[Collected data]
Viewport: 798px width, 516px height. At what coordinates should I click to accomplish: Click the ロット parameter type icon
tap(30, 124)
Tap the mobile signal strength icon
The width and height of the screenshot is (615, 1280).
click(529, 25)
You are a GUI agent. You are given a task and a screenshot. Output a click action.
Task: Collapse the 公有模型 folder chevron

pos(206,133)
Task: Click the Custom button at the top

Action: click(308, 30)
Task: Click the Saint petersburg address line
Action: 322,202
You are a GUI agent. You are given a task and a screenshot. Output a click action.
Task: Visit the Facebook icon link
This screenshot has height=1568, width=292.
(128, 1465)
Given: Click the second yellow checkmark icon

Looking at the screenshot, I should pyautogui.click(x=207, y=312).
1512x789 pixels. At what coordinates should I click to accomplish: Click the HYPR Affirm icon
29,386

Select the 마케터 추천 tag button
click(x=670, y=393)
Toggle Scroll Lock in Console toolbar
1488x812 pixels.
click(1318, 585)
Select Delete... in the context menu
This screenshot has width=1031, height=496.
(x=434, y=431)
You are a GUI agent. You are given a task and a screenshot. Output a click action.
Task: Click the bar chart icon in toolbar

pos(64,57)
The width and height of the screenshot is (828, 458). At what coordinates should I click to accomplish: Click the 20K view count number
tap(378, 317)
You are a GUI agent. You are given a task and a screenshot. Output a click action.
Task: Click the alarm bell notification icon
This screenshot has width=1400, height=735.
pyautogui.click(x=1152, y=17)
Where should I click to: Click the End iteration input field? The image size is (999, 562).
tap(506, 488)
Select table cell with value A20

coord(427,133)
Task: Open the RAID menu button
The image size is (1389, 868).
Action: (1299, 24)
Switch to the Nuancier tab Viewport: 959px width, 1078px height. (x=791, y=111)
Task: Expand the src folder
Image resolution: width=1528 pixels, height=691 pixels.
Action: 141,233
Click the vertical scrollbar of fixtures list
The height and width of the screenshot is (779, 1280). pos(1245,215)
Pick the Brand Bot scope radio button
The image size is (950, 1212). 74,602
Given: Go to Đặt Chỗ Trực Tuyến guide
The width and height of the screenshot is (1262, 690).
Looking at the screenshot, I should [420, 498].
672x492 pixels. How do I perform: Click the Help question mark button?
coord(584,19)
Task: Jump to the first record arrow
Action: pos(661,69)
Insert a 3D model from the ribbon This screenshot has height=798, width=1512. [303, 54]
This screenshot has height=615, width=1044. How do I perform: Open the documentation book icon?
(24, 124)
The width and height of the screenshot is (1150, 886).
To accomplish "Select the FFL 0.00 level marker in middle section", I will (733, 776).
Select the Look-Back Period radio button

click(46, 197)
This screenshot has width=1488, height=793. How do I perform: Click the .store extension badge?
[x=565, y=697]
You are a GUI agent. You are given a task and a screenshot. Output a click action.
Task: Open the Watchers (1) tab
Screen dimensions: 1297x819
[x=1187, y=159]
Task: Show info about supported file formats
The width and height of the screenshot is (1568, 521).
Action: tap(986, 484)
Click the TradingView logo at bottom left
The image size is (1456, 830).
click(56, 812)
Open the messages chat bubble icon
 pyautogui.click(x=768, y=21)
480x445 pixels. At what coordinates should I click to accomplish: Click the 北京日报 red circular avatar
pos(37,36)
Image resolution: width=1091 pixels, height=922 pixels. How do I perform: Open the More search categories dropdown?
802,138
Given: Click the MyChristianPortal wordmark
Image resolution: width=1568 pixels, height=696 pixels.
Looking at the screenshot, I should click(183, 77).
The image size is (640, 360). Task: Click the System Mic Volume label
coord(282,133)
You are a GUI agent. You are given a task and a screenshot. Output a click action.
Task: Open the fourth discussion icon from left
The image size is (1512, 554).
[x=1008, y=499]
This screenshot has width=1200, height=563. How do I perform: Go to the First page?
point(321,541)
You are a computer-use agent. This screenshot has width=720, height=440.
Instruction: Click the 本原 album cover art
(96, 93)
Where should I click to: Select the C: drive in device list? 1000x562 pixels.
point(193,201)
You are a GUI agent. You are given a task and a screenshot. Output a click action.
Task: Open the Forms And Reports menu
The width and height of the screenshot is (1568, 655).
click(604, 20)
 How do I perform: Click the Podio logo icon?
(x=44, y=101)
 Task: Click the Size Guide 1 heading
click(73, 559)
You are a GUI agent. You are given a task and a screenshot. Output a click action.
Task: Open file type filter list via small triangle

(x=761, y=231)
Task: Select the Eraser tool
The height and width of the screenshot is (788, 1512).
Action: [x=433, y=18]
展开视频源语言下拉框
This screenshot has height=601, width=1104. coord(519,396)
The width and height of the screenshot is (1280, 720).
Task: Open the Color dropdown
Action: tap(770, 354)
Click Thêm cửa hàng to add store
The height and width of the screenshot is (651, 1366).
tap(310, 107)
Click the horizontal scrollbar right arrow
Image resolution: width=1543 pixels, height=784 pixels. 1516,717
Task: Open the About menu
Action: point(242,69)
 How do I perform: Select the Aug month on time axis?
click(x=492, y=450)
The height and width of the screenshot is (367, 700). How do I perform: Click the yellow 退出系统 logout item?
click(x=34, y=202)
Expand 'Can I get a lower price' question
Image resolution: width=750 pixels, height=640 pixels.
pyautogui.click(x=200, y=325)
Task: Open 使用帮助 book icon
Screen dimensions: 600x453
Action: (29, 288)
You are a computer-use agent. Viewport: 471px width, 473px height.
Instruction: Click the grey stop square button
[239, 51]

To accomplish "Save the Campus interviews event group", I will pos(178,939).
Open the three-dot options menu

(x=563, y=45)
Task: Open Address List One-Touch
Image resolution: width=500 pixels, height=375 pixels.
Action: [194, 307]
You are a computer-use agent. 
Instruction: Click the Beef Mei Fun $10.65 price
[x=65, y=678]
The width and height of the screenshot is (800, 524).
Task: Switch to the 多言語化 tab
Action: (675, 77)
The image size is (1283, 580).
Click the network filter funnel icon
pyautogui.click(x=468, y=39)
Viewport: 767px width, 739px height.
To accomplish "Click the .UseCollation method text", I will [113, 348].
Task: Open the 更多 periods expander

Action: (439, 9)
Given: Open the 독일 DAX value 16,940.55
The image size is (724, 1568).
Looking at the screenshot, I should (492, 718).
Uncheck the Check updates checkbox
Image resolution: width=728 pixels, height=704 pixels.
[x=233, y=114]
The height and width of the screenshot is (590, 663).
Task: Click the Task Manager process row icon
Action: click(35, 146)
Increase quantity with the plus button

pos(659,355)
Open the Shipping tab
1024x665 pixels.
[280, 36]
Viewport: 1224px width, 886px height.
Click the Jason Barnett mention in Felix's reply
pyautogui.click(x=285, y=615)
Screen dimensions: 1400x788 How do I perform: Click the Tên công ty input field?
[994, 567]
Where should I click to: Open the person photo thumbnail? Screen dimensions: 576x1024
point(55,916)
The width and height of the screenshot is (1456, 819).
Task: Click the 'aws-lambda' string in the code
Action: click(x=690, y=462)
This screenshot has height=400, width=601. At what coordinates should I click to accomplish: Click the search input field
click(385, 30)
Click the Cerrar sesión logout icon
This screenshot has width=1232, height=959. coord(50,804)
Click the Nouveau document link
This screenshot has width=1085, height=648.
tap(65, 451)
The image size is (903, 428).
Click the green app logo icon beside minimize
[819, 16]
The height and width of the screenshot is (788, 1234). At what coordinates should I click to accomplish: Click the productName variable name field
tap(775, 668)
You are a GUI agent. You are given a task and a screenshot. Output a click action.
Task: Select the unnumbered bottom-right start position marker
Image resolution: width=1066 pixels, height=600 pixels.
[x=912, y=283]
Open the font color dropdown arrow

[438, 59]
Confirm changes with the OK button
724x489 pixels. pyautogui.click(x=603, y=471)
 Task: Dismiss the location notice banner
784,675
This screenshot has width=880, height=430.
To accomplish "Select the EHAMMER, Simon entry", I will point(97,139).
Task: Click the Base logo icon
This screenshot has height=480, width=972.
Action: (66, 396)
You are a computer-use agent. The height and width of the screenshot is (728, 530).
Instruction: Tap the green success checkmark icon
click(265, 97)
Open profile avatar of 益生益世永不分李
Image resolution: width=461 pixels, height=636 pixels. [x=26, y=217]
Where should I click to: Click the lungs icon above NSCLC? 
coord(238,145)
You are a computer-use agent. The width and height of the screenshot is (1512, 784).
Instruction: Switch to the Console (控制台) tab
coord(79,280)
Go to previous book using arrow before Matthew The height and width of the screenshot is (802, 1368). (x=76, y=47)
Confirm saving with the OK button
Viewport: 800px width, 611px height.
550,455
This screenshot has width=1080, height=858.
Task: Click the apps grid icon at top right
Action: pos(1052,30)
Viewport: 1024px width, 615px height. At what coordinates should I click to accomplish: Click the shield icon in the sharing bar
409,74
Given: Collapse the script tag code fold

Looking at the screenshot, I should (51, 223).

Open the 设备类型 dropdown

- **Problem**:
All lines in the entries above that hold the word "from" need to be copied.

- **Response for this exercise**:
Insert a 3D model from the ribbon This screenshot has height=798, width=1512. [303, 54]
Task: Open the fourth discussion icon from left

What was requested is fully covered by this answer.